Fue justo el momento en que saqué la tarta, con la vela dudando, y entoné malamente el cumpleaños feliz. La familia, como debe ser, fuimos un coro desafinado, y apenas fue ese instante: el que tardó mi hija en coger aire, yo a gritar “pide un deseo”, y ella a soplar. El protocolo, supongo que fue tan exacto, que por eso me trasladó, es lo que tiene la música, a mis cumpleaños sobre la rejilla del lavadero de coches. Había que estar a cubierto porque siempre llovía.
Se celebraban con chuletas a la brasa y a mesa corrida, como las bodas. A un extremo los abuelos, con sus rollos, al otro, los chavales, dos o tres, la mayoría vecinos y mi primo, cuyas sillas quemaban y donde se pedía que llegara ya la tarta, o incluso una bula papal para ir a jugar y volver, cuando la tarta hiciera presencia, sin lavar las manos.

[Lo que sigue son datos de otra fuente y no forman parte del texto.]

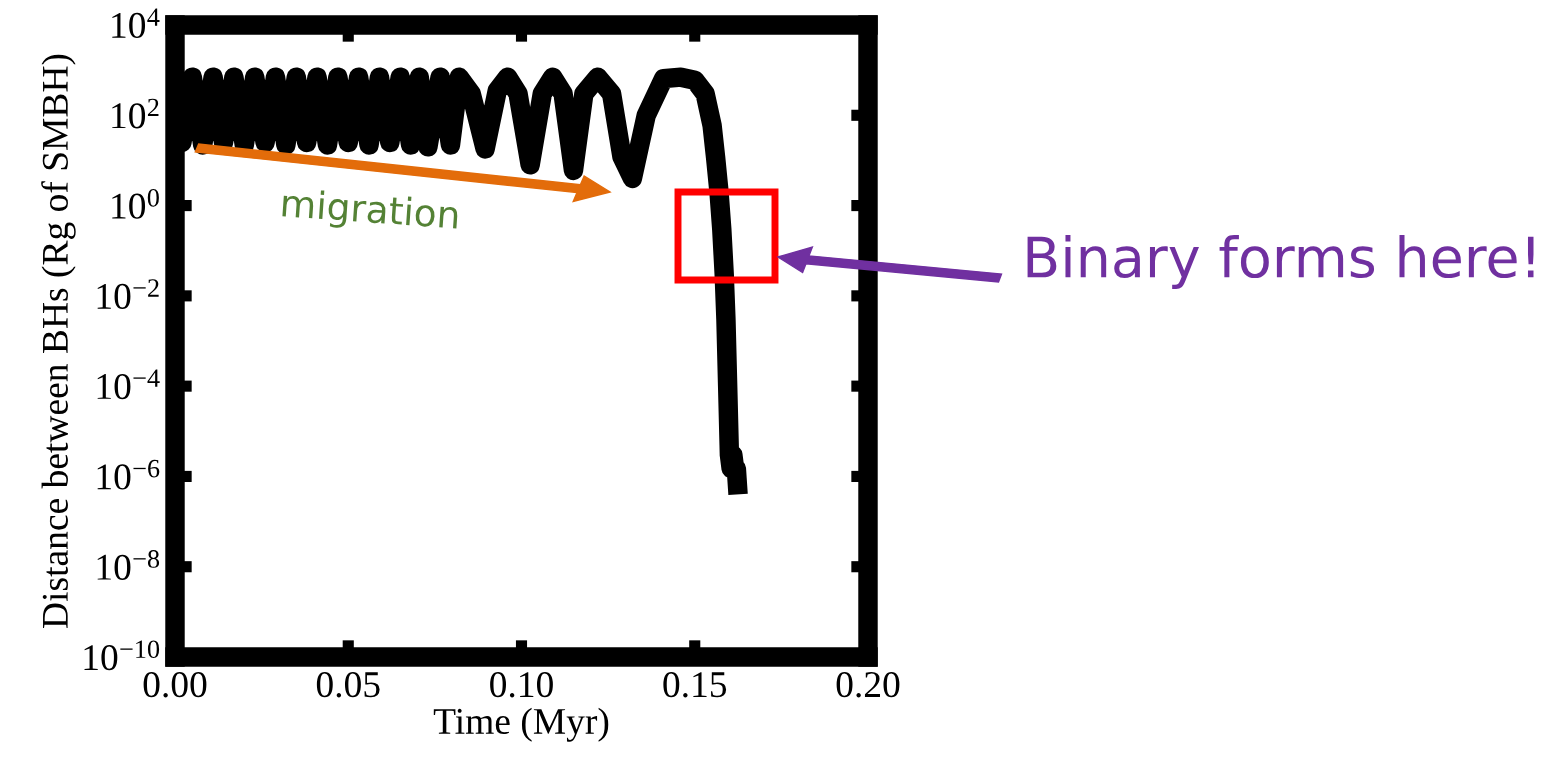  I want to click on x-tick-label: 0.00, so click(175, 684).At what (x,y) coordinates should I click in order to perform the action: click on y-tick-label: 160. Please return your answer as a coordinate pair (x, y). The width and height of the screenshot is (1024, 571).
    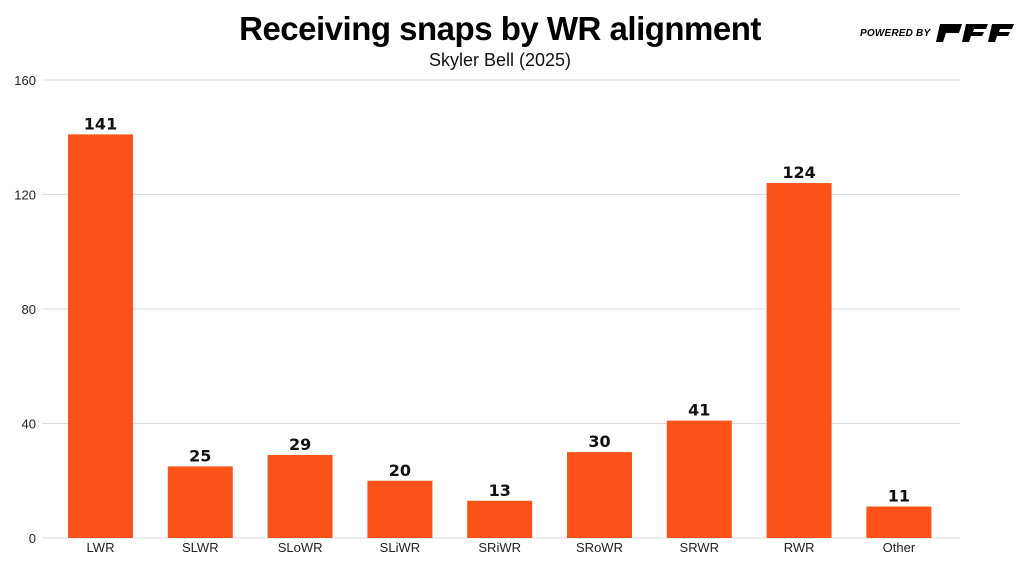
    Looking at the image, I should click on (25, 80).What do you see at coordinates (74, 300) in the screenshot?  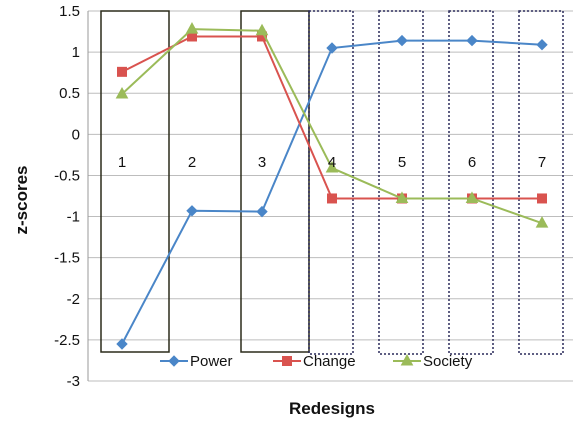 I see `y-tick-label: -2` at bounding box center [74, 300].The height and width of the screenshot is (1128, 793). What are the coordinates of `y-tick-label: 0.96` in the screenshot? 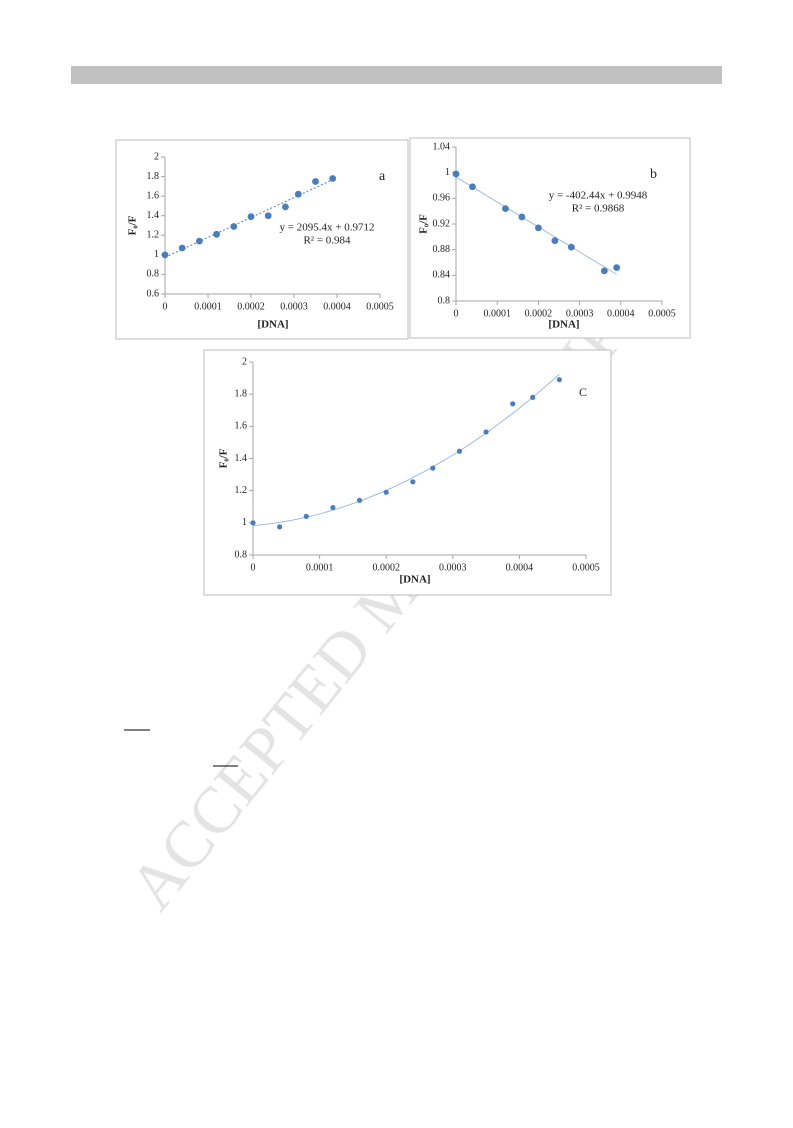 It's located at (442, 198).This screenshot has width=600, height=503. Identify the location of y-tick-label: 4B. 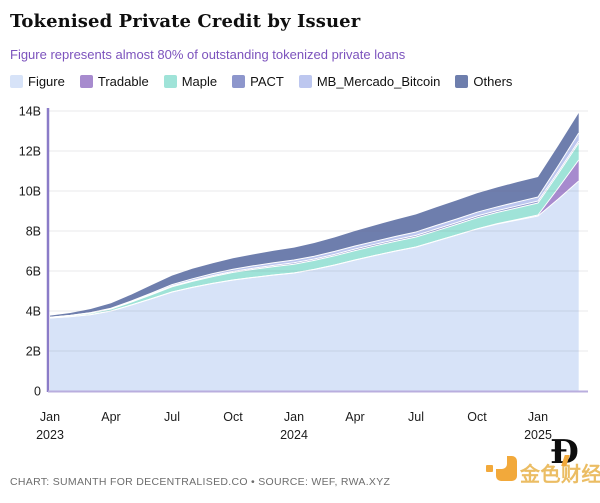
(34, 312).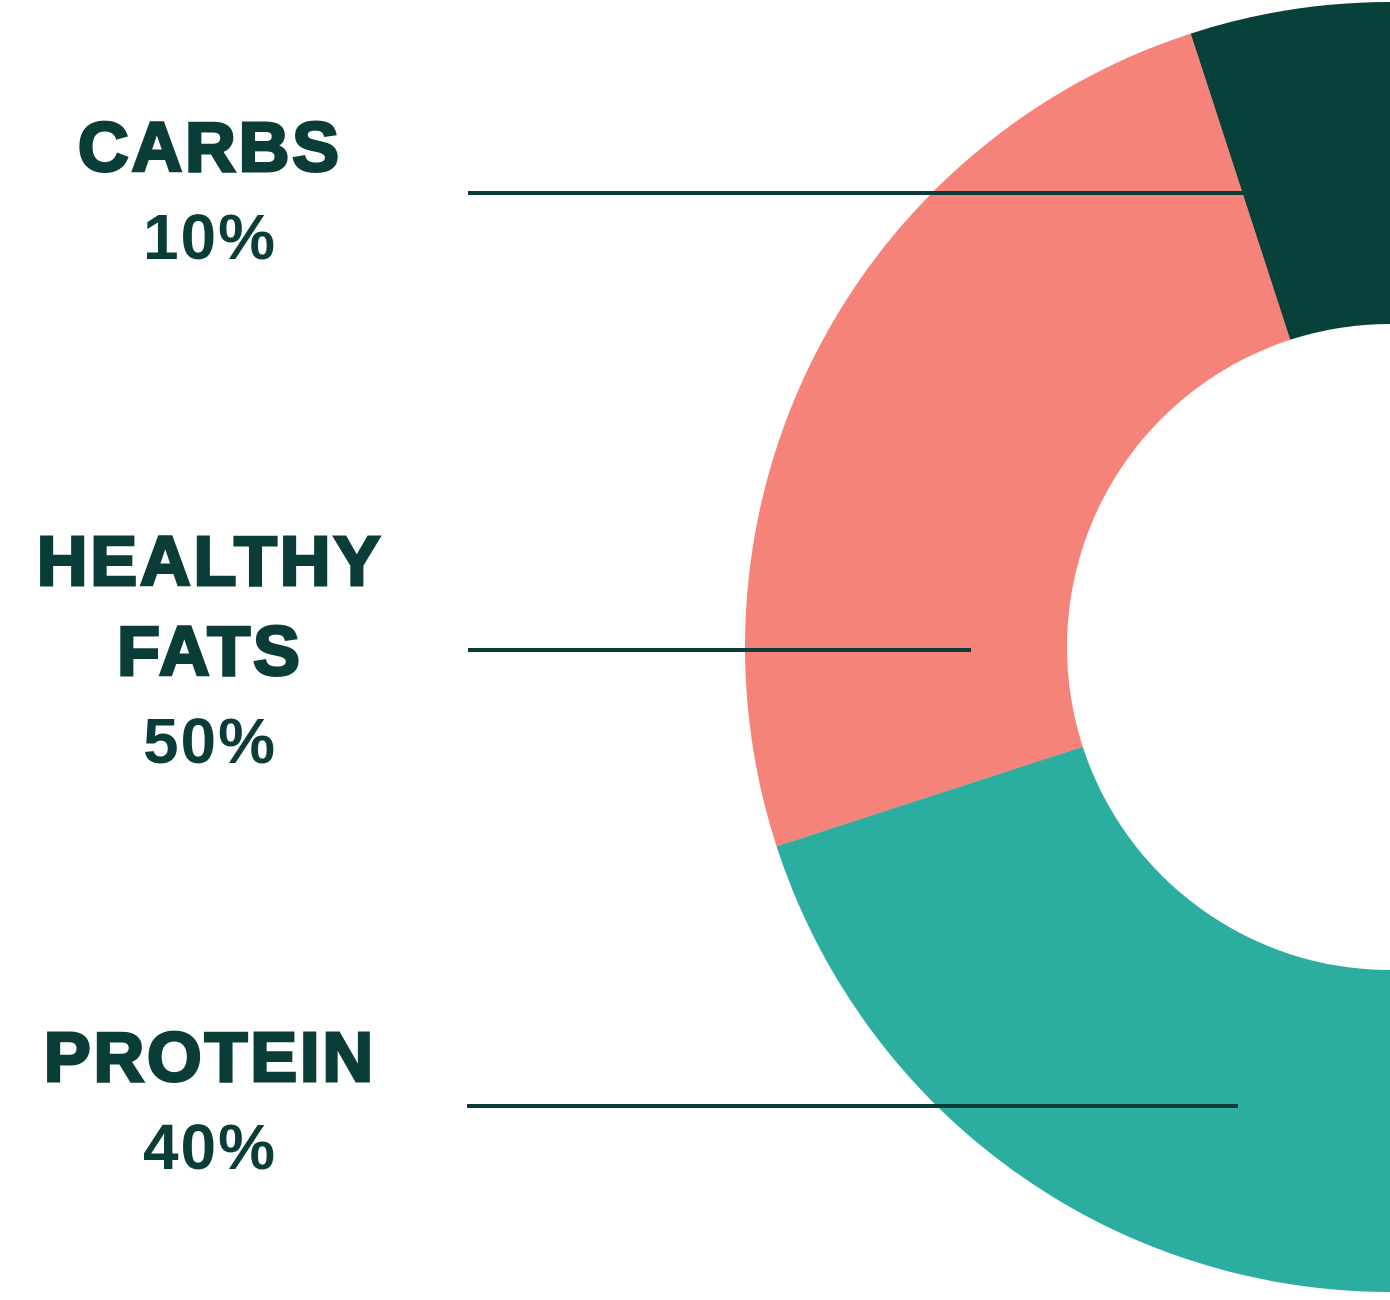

Recuerdo poco, solo soplar con fuerza y ese instante de felicidad. Ahora hace años que pido lo mismo.
Este año el cumple de mi hija ha diluviado. Hay quien llegó tarde, no se pudo hacer la guerra de globos, ni lo de pasarse agua con barreños, y hasta hubo que posponer el piscineo. Se nos olvidó sacar las pajitas y hasta las servilletas. Un poco más y hasta nos dejamos los regalos. Sin embargo, si le preguntas para ella todo fue perfecto. Apenas recuerdo una camiseta con el nueve de Hugo Sánchez, un balón,… defendería ante jurado que los míos también fueron grandes eventos.
Dice Iñigo Domínguez que hay algo así como una corriente subterránea que viene de los anteriores veranos, y reaparece para conectarte con ellos. Es entonces cuando te preguntas cómo has podido cambiar tanto, dejar de hacer cosas o incluso olvidarlas, como simplemente caminar descalzo o jugar sin tiempo. Ayer hicimos una foto todos juntos, yo creo que fue para recordar que lo imperfecto es, a veces, lo más perfecto que tenemos. Y que además hay que celebrarlo cada año.